EXCERPTED TEXT:
--- START ---

George:  Does the sunlight getting into the tree help?
Terry:  It dries the tree out and lets a bit of wind go through it.  If you actually target the dead branches, stuff that has been hit by scale that is good.  The other thing is to have a uniform flush come away after, particularly to stay ahead of stem end rot. Do this in Feb.


Give your Mangoes a light prune straight after harvest to get all of those dead sticks and any branches that have gone a bit vigorous. I try to get some shape back into the tree and get my flush coming away and then I come back about May-June to take out some more dead wood and some vertical branches that are giving me too much height. Leaves older than 2 years are actually parasitic on the tree which means they no longer contribute to the carbohydrates of the tree so all pruning should be designed to remove those leaves so leave new leaves on and strip all the old leaves off. Do this in May.

--- END ---

ASSIGNMENT: Repeat the mango pruning text from "George:  Does the" to "this in Feb.", word for word.

RAW DATA:
--- START ---

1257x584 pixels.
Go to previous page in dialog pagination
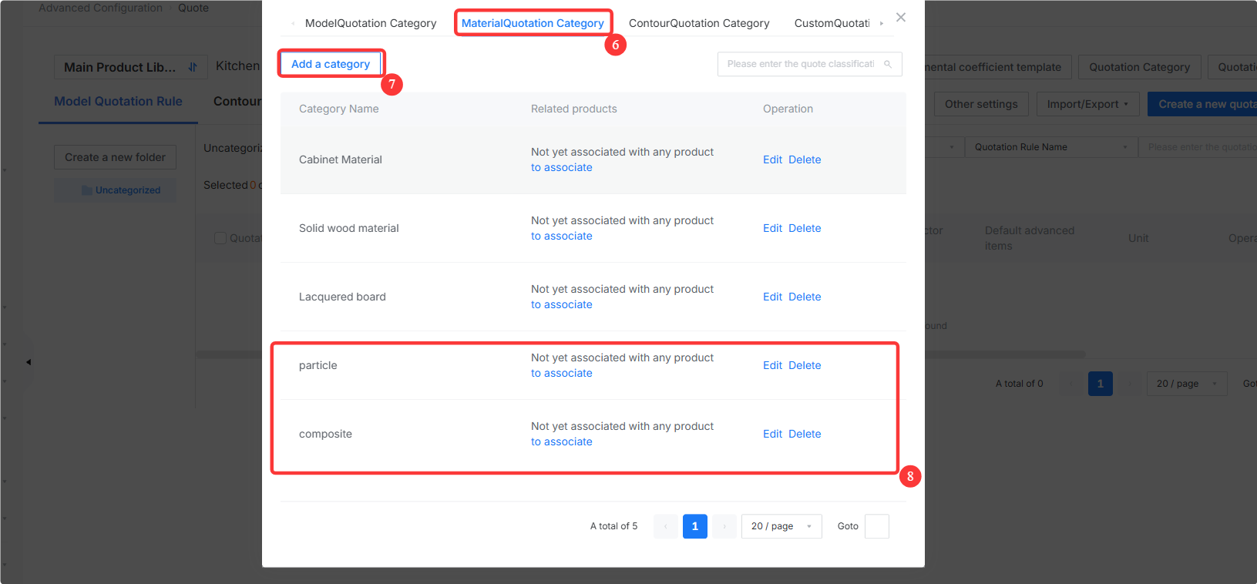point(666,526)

--- END ---
--- START ---

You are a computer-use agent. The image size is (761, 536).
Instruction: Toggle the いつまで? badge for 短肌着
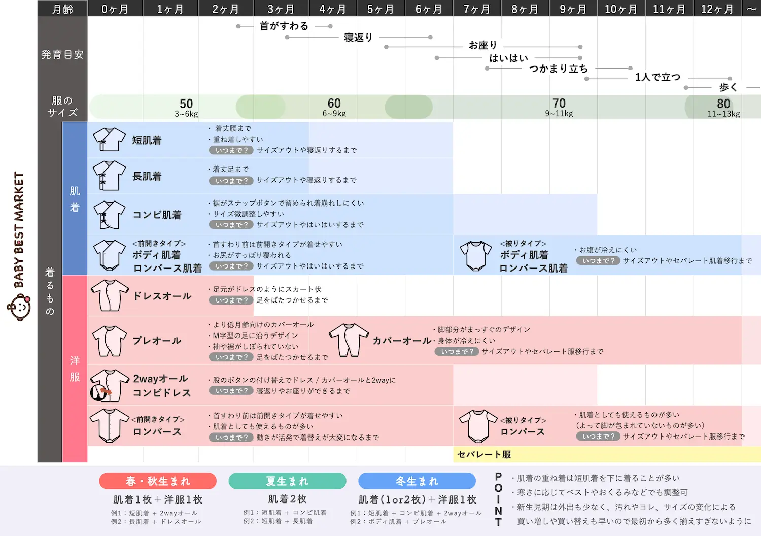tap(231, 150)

--- END ---

RESULT OF THE TASK:
George:  Does the sunlight getting into the tree help?
Terry:  It dries the tree out and lets a bit of wind go through it.  If you actually target the dead branches, stuff that has been hit by scale that is good.  The other thing is to have a uniform flush come away after, particularly to stay ahead of stem end rot. Do this in Feb.